Bay Area Homelessness Analysis

DSWG Teammates Catherine Zhang (Co-Lead), Matt Mollison, Ph.D. (Co-Lead), Qianqian Ye, Sameeran Kunche, Annalie Kruseman

Project Detail

HMIS Data Science Study

Members of the Data Science Working Group at Code for San Francisco have been charged with answering the Community Technology Alliance’s prompt about homelessness programs.


What variables best predict whether an individual is categorized as ‘in permanent housing’ as an outcome, by population segment:

  • Veterans
  • Chronically Homeless
  • Continuously Homeless
  • Has Disabling Condition
  • Domestic Violence Victim
  • Male/Female
  • Latino/Non-Latino


Data is in HMIS format, a data standard defined by the US Department of Housing and Urban Development


View the HMIS Data Science Study Presentation for a summary of our findings

Featured Notebooks


Install Jupyter Notebook; this is most easily done by installing Anaconda:

Install seaborn.

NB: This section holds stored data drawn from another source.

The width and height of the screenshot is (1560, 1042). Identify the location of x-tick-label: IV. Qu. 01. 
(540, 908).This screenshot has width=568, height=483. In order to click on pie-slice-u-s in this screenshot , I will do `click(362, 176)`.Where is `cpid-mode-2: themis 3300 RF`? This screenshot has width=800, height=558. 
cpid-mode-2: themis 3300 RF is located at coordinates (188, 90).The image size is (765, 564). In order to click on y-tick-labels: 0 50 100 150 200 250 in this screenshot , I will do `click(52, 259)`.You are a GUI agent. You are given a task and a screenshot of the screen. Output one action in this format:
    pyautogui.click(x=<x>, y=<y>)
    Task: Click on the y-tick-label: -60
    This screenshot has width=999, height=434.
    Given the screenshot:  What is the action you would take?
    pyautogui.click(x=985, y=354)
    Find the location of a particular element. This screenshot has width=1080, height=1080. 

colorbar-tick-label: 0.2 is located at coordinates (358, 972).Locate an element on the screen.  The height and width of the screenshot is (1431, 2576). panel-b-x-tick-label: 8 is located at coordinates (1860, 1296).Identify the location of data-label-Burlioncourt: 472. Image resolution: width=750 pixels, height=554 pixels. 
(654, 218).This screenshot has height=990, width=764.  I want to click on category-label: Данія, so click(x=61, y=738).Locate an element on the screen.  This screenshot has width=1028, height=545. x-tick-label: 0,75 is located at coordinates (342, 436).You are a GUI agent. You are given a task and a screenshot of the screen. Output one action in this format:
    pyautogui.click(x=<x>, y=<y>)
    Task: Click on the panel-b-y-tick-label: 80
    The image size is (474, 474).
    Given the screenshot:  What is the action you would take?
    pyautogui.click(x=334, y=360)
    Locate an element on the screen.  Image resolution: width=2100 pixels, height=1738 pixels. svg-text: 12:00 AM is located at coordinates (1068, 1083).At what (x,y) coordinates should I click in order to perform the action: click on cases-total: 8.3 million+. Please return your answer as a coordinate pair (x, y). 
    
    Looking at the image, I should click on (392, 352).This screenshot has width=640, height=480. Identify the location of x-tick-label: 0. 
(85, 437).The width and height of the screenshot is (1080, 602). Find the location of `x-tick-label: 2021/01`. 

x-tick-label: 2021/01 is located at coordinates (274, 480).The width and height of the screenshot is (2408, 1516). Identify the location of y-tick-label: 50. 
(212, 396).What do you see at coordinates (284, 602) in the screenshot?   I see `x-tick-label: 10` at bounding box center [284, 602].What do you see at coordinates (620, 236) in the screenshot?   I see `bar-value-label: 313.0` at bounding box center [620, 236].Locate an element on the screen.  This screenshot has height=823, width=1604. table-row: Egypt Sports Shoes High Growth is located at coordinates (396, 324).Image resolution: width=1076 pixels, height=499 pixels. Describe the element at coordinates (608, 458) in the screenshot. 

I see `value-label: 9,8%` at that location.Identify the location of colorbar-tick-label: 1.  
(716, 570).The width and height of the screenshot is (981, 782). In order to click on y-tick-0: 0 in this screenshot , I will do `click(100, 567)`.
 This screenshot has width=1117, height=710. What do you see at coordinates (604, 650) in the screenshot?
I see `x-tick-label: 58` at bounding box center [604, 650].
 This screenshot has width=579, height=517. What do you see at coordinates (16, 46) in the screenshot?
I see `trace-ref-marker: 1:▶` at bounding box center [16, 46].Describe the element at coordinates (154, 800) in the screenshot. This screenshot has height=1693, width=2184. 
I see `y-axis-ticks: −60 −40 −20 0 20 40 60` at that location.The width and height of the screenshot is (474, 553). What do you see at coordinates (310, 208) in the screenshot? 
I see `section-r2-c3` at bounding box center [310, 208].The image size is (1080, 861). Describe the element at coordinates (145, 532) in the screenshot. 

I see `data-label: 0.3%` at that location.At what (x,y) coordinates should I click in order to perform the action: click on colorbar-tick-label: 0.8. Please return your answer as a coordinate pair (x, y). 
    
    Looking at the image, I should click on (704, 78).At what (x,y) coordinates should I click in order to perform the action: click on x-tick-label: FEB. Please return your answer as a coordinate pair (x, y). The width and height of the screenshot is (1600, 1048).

To do this in a new conda environment:
conda create --name datasci seaborn

To deactivate/activate the environment:
source deactivate datasci
source activate datasci

Get Started

  1. Fork this repository and clone it locally.
  2. Locate the dataset (pinned in #datasci-homeless on Slack).
  3. Run jupyter notebook
  4. Navigate to notebooks/load_data_example_v2.ipynb to start exploring the data.

Additional information on completed and open items can be found in the pinned documents in #datasci-homeless.